■ JOBS ■
• a. Reproduce the tunnel story from "With the lens" to "wasn’t wearing underwear.", inclusive, changing "earthy conduit" to "narrow tunnel".
• b. In the tunnel story, what had made the packet of lens tissue moist?

■ READING PASSAGE ■
↓↓↓

I dug the toes of my Doc Martin boots into the soil and pushed forward with a grunt, only gaining a few inches. I paused again to look through the camera’s viewfinder only to discover that the lens had what looked like dirty rice on the front element. How long have I been shooting with that crap on the lens?
Lifting my head, I promptly cracked it yet again on the tunnel’s pitted ceiling. Cradling the camera with my left hand, I reached with my right to pull some lens tissue from my shirt pocket. The packet of tissue was moist from sweat. If I cleaned the grime with a wet tissue it would only smear into a mucky casserole. I laid the camera down to search for a dry, clean tissue, but grappling with the camera in such a confined space brought only more frustration, scraped knuckles, and bruised knees.
With the lens finally clean, I continued to shoot my progress through the earthy conduit, forcing a layer of Egyptian dirt into the crotch of my pants as I lurched further into the passage. To my surprise, the cool earth mixed with sand didn’t actually feel so bad – refreshing, even – as I wasn’t wearing underwear.

↑↑↑

■ EXTRACTED INFORMATION ■
↓↓↓

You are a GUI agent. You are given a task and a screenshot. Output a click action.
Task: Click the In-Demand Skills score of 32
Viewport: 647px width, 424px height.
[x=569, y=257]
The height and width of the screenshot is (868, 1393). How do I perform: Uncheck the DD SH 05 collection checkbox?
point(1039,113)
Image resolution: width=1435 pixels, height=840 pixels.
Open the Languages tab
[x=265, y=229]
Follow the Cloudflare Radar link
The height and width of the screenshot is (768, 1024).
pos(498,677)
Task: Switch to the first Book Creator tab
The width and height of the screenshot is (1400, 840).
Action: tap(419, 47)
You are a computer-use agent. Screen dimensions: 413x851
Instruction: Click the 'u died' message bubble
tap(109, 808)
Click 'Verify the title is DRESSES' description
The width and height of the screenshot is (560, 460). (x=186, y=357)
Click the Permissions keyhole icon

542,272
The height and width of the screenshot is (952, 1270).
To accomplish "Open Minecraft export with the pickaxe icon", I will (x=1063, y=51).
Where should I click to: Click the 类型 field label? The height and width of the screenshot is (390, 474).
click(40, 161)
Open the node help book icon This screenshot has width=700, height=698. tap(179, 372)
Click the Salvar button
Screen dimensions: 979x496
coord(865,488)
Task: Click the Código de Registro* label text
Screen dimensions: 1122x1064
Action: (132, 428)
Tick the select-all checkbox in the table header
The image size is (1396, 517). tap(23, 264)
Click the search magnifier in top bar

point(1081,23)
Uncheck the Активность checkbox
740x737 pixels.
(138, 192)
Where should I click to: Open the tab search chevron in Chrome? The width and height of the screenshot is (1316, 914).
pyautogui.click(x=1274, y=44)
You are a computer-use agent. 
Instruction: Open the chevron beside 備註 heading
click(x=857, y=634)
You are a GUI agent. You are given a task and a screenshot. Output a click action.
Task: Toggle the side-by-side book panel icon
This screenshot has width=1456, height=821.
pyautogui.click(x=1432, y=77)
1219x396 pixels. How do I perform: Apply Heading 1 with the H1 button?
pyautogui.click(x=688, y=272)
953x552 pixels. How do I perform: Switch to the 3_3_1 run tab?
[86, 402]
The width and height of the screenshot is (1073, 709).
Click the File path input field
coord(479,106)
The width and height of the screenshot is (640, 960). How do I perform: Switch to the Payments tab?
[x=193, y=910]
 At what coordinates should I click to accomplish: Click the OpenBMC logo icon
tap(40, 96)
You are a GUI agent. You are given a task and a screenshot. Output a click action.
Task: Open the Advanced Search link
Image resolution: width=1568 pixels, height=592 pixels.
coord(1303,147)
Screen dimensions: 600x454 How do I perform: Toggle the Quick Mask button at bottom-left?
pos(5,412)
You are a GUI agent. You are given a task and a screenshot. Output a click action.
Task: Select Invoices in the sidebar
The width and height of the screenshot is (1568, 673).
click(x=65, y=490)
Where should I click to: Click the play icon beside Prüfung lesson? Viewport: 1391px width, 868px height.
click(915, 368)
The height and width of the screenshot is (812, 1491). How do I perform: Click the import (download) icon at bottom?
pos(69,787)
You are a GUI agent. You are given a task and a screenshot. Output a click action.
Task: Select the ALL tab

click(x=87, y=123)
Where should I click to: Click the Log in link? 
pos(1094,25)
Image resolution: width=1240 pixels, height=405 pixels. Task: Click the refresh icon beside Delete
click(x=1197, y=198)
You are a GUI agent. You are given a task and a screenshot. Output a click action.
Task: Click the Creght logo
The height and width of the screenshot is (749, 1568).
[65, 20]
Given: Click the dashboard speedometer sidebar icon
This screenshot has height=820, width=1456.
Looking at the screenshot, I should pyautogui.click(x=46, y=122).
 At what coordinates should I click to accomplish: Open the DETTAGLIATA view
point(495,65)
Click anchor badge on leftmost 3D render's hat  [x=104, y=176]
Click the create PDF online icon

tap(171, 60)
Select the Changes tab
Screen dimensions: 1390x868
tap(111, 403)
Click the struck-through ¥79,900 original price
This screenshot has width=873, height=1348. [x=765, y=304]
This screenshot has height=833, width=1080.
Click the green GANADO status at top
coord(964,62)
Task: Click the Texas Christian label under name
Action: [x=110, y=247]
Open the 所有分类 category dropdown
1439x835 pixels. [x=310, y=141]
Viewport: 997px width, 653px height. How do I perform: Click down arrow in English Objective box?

↑↑↑

■ ANSWERS BY TASK ■
• a.
With the lens finally clean, I continued to shoot my progress through the narrow tunnel, forcing a layer of Egyptian dirt into the crotch of my pants as I lurched further into the passage. To my surprise, the cool earth mixed with sand didn’t actually feel so bad – refreshing, even – as I wasn’t wearing underwear.

• b. Sweat.